BEGIN
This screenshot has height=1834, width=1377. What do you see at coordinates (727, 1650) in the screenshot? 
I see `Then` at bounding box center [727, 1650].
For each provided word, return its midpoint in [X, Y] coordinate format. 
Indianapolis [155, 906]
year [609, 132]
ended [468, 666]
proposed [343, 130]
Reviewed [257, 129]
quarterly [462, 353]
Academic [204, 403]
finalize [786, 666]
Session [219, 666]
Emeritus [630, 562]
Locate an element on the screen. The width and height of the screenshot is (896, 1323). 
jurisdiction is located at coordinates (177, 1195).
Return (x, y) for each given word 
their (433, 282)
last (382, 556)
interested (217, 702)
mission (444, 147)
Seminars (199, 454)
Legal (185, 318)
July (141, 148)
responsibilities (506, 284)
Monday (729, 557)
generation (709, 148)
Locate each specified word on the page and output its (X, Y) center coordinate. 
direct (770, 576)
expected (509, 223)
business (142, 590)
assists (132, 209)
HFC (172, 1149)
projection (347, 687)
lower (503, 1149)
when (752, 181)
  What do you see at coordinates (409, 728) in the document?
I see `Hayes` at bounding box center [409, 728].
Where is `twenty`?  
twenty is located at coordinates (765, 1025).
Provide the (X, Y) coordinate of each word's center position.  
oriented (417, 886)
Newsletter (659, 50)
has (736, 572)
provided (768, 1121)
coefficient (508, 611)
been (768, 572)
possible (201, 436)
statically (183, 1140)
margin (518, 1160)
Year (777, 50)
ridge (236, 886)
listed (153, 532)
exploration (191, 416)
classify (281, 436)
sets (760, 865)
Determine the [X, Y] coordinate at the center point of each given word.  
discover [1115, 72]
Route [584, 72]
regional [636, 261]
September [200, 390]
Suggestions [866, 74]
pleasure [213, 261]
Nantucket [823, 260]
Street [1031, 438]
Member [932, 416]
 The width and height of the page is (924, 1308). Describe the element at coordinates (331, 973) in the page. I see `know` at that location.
END
**Problem details:** Output, without any change, the stretch of the data above from the line containing "Determine the [X, Y]" through the last line of the data, including both of those lines.

**The completed task:**
Determine the [X, Y] coordinate at the center point of each given word.  
discover [1115, 72]
Route [584, 72]
regional [636, 261]
September [200, 390]
Suggestions [866, 74]
pleasure [213, 261]
Nantucket [823, 260]
Street [1031, 438]
Member [932, 416]
 The width and height of the page is (924, 1308). Describe the element at coordinates (331, 973) in the page. I see `know` at that location.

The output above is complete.